O VOX e à nossa maneira o tal de “Chega para lá” só aparecem porque os políticos activos da política se esqueceram e esquecem que a sua função é servir o Estado e não servir-se dele, ao mesmo tempo que parecem desconhecer as raízes culturais dos cidadãos que governam
PS. Nada me move contra os políticos activos. Nada tenho contra os homossexuais e a sua vida social. Somos todos seres humanos com os mesmos direitos, deveres e obrigações, com a única diferença na orientação sexual. No que respeita à eutanásia tenho as minhas reservas. Nada tenho contra os ciganos desde que eles respeitem as normas da sociedade onde se inserem.

Quem é que nos anda a enganar?


Já reparaste que quase tudo o que nos dá prazer, nos dizem que faz mal. Porque será? O que é que eles querem de nós?
Nascemos muitos de nós em casa com a nossa mãe a ser assistida por uma outra mulher, a parteira. Minha mãe não tinha leite para me amamentar e entre papas e papinhas sobrevivi. A creche era a rua que servia para brincarmos e aprendermos a auto nos defendermos quer dos mais velhos quer de outros com manias de valentões. Depois rumamos para o litoral norte de Peniche. Bebíamos o leite quase directamente tirado da teta da vaca porque era fervido e da nata do leite se fazia manteiga e excelentes bolos. Quando andávamos descalços se fazíamos alguma ferida no pé colocávamos areia para parar o sangue mais depressa e a ferida não infectava. Bebíamos água das fontes e até dos ribeiros.

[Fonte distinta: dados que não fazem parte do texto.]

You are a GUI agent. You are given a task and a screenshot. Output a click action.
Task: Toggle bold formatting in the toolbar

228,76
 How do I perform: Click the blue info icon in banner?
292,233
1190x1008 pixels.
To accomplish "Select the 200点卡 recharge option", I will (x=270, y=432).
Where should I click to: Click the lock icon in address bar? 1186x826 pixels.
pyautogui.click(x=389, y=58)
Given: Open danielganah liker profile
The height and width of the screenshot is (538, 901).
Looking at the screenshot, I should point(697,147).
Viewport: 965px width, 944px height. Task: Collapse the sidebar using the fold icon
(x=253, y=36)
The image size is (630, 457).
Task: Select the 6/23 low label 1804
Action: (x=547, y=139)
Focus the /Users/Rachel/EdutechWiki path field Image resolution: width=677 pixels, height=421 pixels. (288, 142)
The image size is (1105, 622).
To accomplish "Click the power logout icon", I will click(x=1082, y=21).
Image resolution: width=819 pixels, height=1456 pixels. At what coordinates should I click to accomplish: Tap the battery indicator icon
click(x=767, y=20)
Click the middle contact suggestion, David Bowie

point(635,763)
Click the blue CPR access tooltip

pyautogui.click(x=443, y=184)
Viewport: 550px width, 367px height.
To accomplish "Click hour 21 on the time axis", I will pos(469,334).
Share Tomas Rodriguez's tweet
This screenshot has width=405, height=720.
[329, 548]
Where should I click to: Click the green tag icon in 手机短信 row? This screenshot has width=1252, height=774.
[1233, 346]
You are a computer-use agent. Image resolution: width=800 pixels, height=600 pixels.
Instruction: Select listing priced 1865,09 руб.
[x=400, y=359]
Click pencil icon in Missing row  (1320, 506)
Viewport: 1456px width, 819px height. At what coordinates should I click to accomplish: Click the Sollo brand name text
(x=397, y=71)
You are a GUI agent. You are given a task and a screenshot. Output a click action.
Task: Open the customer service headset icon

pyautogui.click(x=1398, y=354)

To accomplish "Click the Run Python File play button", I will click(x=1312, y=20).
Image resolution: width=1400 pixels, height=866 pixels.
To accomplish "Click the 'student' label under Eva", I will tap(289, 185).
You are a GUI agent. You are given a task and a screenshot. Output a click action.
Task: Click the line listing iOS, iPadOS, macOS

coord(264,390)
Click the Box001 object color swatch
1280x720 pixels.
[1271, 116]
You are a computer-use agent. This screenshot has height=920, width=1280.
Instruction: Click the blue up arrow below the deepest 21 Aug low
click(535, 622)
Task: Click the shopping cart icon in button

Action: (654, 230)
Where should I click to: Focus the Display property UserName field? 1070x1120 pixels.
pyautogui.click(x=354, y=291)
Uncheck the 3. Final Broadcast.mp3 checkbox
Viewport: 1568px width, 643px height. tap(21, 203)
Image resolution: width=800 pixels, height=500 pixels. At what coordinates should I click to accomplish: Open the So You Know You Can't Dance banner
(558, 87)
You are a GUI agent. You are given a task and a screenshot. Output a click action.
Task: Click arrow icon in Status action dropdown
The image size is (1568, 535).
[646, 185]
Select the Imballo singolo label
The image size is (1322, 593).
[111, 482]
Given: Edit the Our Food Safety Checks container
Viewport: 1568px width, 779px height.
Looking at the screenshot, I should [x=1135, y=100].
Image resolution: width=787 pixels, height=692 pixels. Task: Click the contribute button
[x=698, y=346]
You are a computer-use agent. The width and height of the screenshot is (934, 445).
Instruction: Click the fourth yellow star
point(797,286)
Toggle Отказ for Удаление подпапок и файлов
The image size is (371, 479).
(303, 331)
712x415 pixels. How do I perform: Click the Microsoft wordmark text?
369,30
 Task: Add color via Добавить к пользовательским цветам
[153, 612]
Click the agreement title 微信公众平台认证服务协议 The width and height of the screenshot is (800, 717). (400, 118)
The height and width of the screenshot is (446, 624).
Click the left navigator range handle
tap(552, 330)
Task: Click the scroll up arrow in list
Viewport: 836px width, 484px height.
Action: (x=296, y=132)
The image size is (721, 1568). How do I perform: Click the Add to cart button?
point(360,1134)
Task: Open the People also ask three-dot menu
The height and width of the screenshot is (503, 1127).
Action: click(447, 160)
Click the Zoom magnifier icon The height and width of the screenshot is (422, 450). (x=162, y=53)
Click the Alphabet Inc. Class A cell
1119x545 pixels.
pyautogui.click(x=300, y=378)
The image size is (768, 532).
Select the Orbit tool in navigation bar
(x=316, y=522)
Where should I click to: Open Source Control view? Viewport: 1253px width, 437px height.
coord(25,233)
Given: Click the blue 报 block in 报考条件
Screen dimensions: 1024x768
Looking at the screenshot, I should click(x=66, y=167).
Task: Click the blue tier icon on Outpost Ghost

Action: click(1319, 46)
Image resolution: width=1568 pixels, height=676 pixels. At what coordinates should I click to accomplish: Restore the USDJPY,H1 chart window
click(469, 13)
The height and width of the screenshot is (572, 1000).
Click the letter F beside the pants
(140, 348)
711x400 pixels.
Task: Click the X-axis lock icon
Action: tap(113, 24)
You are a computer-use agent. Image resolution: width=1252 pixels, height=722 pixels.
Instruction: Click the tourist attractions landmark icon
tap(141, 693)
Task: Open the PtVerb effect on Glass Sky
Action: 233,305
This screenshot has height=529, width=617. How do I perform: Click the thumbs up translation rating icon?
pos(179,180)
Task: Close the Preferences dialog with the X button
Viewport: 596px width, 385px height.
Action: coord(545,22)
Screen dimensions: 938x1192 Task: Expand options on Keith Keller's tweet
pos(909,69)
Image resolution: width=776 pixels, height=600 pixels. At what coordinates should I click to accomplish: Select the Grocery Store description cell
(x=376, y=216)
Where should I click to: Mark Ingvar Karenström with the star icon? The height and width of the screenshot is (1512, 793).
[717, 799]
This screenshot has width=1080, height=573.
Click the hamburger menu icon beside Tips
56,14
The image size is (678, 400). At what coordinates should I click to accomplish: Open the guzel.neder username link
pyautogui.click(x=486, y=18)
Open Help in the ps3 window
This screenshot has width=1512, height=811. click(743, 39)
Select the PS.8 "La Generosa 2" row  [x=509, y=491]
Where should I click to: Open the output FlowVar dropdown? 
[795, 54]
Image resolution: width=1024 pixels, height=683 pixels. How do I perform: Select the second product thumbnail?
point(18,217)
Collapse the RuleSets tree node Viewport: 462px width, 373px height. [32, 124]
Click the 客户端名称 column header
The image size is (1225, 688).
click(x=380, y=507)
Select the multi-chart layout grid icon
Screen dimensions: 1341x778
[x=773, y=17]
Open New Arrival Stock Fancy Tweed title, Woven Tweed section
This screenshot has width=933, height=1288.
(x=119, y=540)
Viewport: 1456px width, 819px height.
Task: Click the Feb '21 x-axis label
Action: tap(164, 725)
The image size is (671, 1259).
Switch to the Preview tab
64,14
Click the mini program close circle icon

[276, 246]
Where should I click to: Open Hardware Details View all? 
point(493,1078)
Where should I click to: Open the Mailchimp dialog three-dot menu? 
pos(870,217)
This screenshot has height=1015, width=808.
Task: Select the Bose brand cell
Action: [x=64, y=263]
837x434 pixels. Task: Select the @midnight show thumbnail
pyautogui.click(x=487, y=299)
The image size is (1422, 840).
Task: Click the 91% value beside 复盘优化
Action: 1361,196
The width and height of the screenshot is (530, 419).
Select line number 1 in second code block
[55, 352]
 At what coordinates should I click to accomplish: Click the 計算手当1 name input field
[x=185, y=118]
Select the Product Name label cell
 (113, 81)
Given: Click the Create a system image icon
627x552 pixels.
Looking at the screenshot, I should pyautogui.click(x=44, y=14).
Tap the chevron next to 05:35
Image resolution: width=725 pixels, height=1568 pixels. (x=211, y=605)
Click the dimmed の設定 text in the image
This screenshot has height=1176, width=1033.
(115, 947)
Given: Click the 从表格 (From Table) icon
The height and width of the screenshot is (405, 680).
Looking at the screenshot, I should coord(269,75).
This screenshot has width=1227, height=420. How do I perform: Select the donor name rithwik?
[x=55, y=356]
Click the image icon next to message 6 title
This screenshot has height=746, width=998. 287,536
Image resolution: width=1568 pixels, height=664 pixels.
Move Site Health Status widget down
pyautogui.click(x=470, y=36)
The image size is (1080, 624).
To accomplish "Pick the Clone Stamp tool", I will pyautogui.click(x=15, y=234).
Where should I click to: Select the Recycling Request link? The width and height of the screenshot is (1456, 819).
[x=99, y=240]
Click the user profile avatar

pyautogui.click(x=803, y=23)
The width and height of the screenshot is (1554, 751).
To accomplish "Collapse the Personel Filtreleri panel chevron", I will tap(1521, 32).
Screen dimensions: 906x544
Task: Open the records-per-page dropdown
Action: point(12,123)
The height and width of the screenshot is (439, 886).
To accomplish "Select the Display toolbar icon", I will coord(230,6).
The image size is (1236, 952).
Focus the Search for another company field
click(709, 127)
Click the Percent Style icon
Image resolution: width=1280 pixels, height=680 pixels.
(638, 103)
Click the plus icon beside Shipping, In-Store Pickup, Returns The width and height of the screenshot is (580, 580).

Hoje é a sacarose é a lactose e mais outros palavrões que parecem não acabar. Porque será que a composição físico-química do leite e da farinha mudaram assim tanto? Olhamos os fornecedores desses produtos e as vacas leiteira continuam iguais à vista desarmada. Olhamos os poucos ou raros campos de searas de trigo e a planta e a espiga parecem-nos à vista desarmada serem iguais aos da nossa juventude de meninos e homens. Então? Será só avanço na pesquisa e descoberta de novos males que afectam o ser humano? O que é que terá mudado? Quem é que nos anda a enganar?